DATASET EXTRACT
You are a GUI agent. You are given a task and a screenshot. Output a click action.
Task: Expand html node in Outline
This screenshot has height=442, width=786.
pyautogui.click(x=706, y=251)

--

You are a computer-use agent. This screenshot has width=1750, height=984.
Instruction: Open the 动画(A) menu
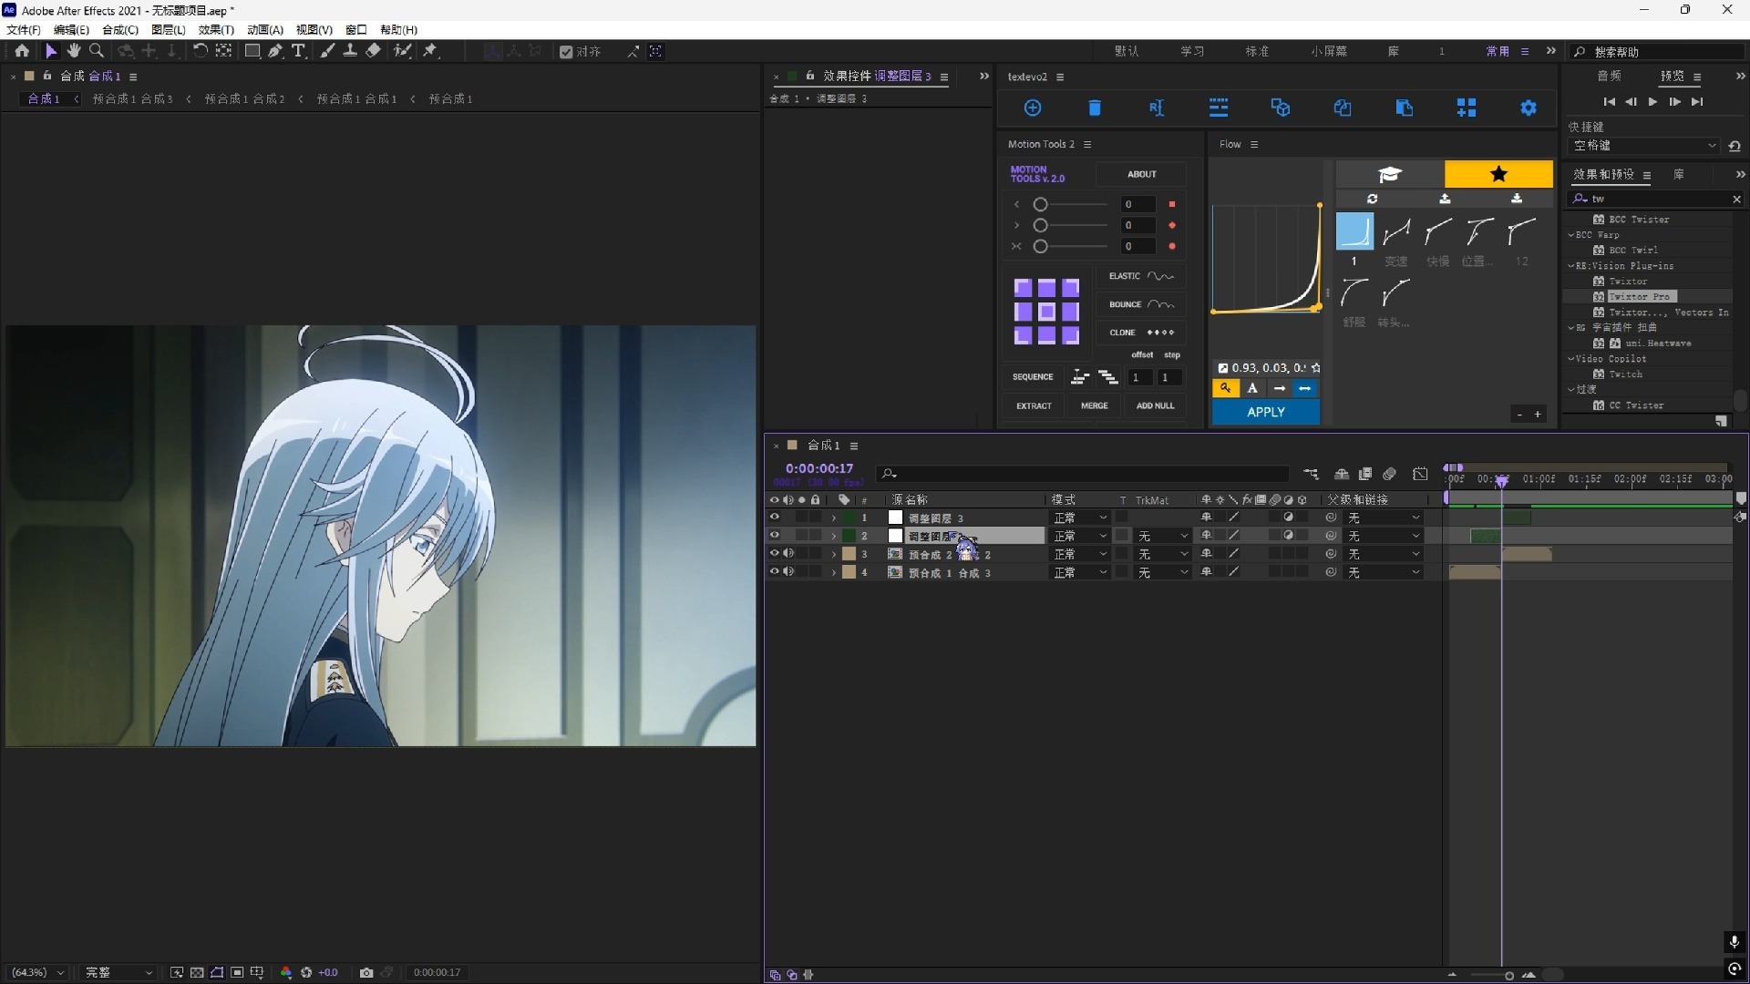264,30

TASK TO COMPLETE
Would you show every line in the data above that contains the string "agent"?

ANSWER TO THIS EXERCISE
You are a GUI agent. You are given a task and a screenshot. Output a click action.
You are a computer-use agent. This screenshot has width=1750, height=984.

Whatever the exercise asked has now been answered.